I did a random search for a hotel in three meta-search engines, namely TripAdvisor, Kayak and Room 77. As you can see from the screen shots, OTAs dominate the page ranking; even in a hotel industry controlled site like Room 77. Also clear from the screen is that rate parity prevails in this case. For a consumer, this is an apple to apple comparison, and gives an option to book from anywhere they want. Metasearch helps to identify rate discrepancies across multiple channels for a single property and gives a snapshot of overall rate behaviour at given market at a given time. In the current market, with price parity firmly entrenched, the OTAs are indistinguishable from their competitors from a pricing point of view and ironically prevents price-centric competitive actions to be taken to gain market share. In addition, this also creates consumer confidence, which in the long run, helps to build brand integrity and protects the direct channel. The loosening or the possible removal of price parity controls will increase the value of meta-search engines as they will provide a convenient way for consumers to find the cheapest rate across all channels.

Does size really matter?

The big OTAs are already spending billions on promotion and pay-per-click advertisements. Priceline and Expedia are among the top advertisement spenders on Google. As travellers spend more time on research, hotels need to be present at every touch point to their target audience. This is why, hotels need to evaluate each channels for the opportunities they present, and create tailor-made pricing strategies - all while staying within whatever rate parity constraints remain – for optimizing rate and revenue.

To start with, hotels need to look at analyzing margins from each channel and allocate rate and inventories with margin as base-line. Select channels that bring key value to their properties – ones that support not just when the circus is in town but on a rainy day. Online travel agencies like Expedia and Booking.com are now making suggestions to the customers based on their previous searches / purchases. With increased customer knowledge, hotels now have the opportunity to expand their product offerings based on preferences. With access to reservation reports to identify the customer demographics, hotel can develop intuitive packages to help customers actually find what they are looking for. The basic of every pricing strategy is to know the value of the product and the elasticity up to which consumers would be ready to pay.

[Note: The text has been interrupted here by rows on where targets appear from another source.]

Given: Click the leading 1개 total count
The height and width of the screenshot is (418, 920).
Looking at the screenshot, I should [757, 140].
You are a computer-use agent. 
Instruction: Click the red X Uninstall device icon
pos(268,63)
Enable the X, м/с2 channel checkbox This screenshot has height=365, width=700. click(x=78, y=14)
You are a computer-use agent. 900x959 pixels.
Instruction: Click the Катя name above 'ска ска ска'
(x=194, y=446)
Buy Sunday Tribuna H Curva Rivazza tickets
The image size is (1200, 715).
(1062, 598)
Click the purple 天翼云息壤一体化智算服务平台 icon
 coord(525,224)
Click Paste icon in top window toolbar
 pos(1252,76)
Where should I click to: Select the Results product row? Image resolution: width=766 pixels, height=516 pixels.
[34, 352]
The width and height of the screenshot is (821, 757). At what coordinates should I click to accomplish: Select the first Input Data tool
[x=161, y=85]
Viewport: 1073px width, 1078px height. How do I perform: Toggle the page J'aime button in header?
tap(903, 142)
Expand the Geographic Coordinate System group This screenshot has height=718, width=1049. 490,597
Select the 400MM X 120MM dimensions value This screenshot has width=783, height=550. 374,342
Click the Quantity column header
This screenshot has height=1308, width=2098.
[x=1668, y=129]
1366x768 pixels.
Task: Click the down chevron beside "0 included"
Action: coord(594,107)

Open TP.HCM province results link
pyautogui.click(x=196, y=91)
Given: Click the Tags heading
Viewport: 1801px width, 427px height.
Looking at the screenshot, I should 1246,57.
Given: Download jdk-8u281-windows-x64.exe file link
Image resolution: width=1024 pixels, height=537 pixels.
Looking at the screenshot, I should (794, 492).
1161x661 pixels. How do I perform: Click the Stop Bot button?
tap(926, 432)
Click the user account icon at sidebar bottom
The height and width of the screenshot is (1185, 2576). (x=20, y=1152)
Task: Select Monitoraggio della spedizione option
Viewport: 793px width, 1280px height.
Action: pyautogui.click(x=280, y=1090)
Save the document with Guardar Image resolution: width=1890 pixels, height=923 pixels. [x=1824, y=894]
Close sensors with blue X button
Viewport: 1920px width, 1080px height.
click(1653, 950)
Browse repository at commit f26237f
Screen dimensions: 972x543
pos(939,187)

That is why understanding different distribution platforms have become crucial for hotels. Without a foundation of platform based pricing it will be extremely difficult to manage pricing to the players sitting on the various levels of distribution, such as traditional OTAs, Same-day booking sites, GDS, Tour Operators Own Website, social media, mobile applications, fenced groups, loyalty programs, specific credit cards, and so on. By introducing a platform based pricing methodology, and maintaining parity within that platform, hotels can optimize their rate matrix while staying within their contractual obligations.

Say no to inventory parity

Pricing parity must never be confused with inventory parity. Due to the high disparity of actual yield between direct and in-direct distribution costs, hotels should utilize the option to limit inventory in high-cost channels. By all means, use rate parity for higher page ranking, and use the ‘Billboard Effect’ to be optimal by creating attractive packages, introducing different rate plans and room-types in the brand site to get more direct bookings. Rate parity issues often occur as a fall out of mismanagement of inventories across channels by hotels. Sophisticated allocation management tools allow hotels to assign a certain number of rooms to all connected channels, thereby eliminating the possibility of having a situation where room inventories will be available in one channel, and not another.

Mature distribution markets are moving from daily rate changes to real-time changes from a revenue management perspective which has a positive impact on profit optimization. Remember, price is only one of the four P´s of marketing. Give equal importance to other 3, namely product, place and promotion. Parity is not so evil after all, only misunderstood.